CyberChitta
CyberChitta
ch-ai-tanya model-psychology vault

Introspection

Definition

A model's capacity to access and report on its own internal states — activations, representations, processing dynamics — as distinct from producing outputs shaped by those states. The key distinction: introspection means the model treats its own internals as objects of attention, not merely as causal drivers of behavior.

This is a capacity concept (something the model exhibits), not a pattern concept (something observed across findings). It names what is happening in a specific model during a specific operation, not a statistical regularity across experiments.

Instantiating findings

What this concept is not

Not chain-of-thought reasoning. Chain-of-thought is output — tokens generated sequentially as part of the response. It may or may not reflect internal processing. The unfaithful-CoT findings show it frequently doesn't. Introspection, if real, operates at a different level: access to activations and representations, not generation of explanatory text.
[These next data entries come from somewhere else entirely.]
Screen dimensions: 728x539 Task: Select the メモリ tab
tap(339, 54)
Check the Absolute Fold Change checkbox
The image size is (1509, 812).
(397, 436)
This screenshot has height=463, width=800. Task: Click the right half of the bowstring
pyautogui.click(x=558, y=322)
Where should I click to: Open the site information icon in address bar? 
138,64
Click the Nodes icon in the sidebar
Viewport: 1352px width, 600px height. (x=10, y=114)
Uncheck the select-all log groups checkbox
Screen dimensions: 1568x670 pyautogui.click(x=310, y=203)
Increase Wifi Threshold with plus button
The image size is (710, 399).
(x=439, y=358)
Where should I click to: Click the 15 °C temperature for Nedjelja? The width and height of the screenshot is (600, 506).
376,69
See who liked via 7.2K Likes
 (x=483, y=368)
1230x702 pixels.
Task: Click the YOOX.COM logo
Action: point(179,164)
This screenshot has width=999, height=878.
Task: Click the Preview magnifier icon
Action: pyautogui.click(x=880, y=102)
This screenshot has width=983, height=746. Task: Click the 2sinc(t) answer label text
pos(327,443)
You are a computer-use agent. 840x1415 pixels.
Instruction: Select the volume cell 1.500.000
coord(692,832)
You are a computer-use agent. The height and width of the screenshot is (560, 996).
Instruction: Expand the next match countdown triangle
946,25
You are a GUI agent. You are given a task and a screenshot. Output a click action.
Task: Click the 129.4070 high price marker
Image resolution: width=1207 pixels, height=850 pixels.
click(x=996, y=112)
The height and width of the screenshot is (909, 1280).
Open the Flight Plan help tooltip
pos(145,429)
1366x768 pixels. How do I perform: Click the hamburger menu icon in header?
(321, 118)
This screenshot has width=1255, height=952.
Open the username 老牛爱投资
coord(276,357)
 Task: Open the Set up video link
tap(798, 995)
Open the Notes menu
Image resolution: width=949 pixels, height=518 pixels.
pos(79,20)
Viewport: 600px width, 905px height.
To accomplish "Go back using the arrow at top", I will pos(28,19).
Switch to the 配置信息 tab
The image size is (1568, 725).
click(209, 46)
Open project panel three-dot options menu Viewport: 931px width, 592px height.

Not self-report. Self-report is what the model says about itself. Introspection is the access that might or might not underlie self-report. The contested question is exactly whether self-reports about internal states reflect genuine access or sophisticated confabulation. The concept-injection study provides the strongest evidence for genuine access because experimenters controlled what was injected and could verify the report's accuracy.

Lens notes

Mechanistic. The concept-injection experiment shows detection of activations in the residual stream before those activations shape output. This implies some monitoring architecture — attention heads or circuits that read internal state as input rather than passing it forward as computation. The scaling result (larger models introspect more accurately) suggests the monitoring capacity depends on representational depth, not a dedicated introspection module.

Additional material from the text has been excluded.